Çökkün bir ruh hali, ilgi kaybı, yaptıklarından zevk alamama, üzüntü, keder, günlük işlere karşı ilgisizlik, perhiz yapılmadığı halde aşırı kilo kaybı yada artışı, sıkıntı, huzursuzluk, yerinde duramama, kendini değersiz hissetme, aşağılık ya da suçlu gibi hissetme, dikkatini bir noktaya toplayamama, cinsel istekte aşırı azalma ve unutkanlık depresyonun belirtileridir.
Depresyondaki olumsuz düşünceler, hatalı ve tek yanlı işleyen bir mantık sisteminin ürünüdür. Siz bir taraftan ne verirseniz verin o mutlaka karamsar ve umut kırıcı yorumlar çıkaracaktır. Temelde birkaç tane mantık hatası vardır. ‘Ben bu sınavı başaramayacağım” gibi kanıt olmamasına rağmen olumsuz sonuçlar çıkarılır. Yaşanan deneyimlerin kötü yanları üzerinde yoğunlaşılır. Sürekli bardağın boş yanı görülür (Seçici odaklanma). Sık sık kendisiyle ilgisi olmayan olayları üzerine alınır ve her şeyden kendini sorumlu tutar. Bir arkadaşının onu zamanında aramaması hiç kimsenin onunla ilgilenmediği kanısına varmasına neden olur(aşın genelleme). Onlar için her şey ya siyah ya beyazdır (ya hep ya hiç biçiminde düşünme). Aşağılık duygusuna kapılarak başarılı olduğu durumları küçümser ve hatalarını abartır (küçümseme ya da büyütme).
Cinsiyete Göre Farklılıklar
Yapılan araştırmalar, kadınların içinde bulundukları depresyon durumunu ifade etmelerinin erkeklere göre daha fazla olduğunu göstermiştir. Sıkıntılarını dile getirip, daha kolay yardım talebinde bulunurlar. Erkekler ise depresif duygularını ve umutsuzluklarını gizlemeye güçlü erkek imajından taviz vermemeye çalışırlar. Kadınların depresyon geçirme olasılığı % 20 ite % 26 arasındadır. Bu rakam erkeklerde % 8 ile % 12 arasındadır.

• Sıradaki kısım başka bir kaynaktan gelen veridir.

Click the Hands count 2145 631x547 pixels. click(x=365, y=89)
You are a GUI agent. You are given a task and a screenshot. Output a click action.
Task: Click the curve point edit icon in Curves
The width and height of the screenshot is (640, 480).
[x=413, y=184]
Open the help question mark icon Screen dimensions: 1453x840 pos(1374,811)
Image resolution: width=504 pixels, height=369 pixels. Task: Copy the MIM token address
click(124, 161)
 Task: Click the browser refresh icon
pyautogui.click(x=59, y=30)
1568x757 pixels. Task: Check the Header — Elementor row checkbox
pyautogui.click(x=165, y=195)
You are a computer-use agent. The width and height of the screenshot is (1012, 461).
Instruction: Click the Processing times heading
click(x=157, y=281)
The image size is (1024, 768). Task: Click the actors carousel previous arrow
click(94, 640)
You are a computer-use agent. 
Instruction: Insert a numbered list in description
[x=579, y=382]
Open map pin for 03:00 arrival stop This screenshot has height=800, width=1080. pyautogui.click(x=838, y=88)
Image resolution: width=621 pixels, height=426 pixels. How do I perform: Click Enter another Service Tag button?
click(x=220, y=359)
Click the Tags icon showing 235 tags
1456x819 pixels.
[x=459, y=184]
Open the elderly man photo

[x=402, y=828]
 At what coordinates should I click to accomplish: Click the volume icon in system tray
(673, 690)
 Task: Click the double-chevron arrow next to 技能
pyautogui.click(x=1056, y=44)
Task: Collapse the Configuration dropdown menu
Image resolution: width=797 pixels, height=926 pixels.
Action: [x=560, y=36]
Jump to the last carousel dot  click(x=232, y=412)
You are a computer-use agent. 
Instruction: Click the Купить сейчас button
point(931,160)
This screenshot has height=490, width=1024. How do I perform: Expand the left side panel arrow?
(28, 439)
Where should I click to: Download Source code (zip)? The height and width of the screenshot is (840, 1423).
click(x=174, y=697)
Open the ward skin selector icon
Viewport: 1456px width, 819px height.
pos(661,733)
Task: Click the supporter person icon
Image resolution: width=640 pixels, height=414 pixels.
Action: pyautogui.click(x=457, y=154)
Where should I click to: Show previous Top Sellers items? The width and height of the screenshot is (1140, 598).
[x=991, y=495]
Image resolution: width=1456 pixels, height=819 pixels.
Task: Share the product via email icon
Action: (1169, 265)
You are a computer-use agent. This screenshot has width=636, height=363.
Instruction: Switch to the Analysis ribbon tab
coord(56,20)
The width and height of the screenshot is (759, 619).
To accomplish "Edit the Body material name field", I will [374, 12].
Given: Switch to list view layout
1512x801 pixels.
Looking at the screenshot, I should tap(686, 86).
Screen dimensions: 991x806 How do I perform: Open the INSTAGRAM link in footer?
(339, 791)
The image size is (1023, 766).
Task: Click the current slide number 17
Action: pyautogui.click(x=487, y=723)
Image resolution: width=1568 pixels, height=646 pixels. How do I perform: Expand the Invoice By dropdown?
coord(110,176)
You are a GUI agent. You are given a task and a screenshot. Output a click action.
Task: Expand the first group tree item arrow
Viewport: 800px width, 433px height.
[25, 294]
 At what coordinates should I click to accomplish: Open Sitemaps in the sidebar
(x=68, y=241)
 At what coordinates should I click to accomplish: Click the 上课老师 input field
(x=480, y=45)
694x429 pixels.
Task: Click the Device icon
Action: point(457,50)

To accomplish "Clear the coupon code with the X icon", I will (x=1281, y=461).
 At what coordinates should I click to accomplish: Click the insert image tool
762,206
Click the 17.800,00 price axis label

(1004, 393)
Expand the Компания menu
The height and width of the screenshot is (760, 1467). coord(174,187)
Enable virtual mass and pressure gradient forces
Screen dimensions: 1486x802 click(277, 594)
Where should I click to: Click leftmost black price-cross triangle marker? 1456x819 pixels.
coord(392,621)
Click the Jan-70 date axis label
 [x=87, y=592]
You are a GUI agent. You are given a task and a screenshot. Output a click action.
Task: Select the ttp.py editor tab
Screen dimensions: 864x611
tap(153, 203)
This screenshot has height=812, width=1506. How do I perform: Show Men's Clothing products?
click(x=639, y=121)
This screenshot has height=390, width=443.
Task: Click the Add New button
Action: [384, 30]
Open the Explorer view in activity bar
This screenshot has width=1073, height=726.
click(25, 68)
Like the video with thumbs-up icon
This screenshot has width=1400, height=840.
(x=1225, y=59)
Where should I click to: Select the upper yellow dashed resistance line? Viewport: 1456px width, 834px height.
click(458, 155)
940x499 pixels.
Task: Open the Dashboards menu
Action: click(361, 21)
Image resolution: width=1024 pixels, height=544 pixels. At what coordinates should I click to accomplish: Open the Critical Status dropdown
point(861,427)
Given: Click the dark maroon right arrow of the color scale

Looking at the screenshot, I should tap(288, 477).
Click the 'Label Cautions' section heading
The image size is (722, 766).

Belli başlı üç tip depresyon vardır:
Depresyonun hazırlık evresinde bireyin kurduğu sosyal ilişkiler (arkadaşlık,iş, komşu vb.), çevresiyle ve kendisiyle barışık olmasını sağlayarak depresyon riskini azaltmaktadır. Rahatsızlığın ilerleyen evrelerinde psikoterapi ve ilaçla tedavi uygulanmaktadır. Bu ilaçlar: salgılanmasında sorun yaşanan seratonin, adrenalin, dopamin maddelerinin dengelenmesinde kullanılır.
Türk toplumunun genelinde ruh hastalıkları tabulaştırılır ve bu tür rahatsızlıklar yokmuş gibi davranılır.
Depresyon, herhangi bir müdahalede bulunulmaması durumunda bir yıl içerisinde atlatılabilir; ama ilaç ile iki veya üç haftada tamamen tedavi edilebilir. Bu da depresyonun en iyi tedavi edilebilen psikolojik rahatsızlık okluğunu gösterir.
Depresyon vakalarının %15’inin İntiharla sonuçlanmasının bizi bu konuda daha dikkatli olmaya zorladığı da göz ardı edilemeyen bir gerçektir.
Her şey için geç olmadan neden kendi kendimizin doktoru olup bardağın boş yanını unutmuyoruz? Hiç ölmeyecek gibi kendimizi incir çekirdeğini doldurmayacak şeyler peşine sürüklüyoruz. Belki de büyük şairin dediği gibi basit yaşayacağız ama yaşadığımıza değecek;
………………………….
Beklentilerin basit olacak
Kaf dağının önünde bekleyecek mutluluklar
Basit yaşayacaksın basit
Sanki yaşamın her an sona erecekmiş gibi basit…
————————————— O -——————————
“Hayat kendiliğinden ne iyidir ne kötü, ona iyiliği ve kötülüğü katan bizleriz.”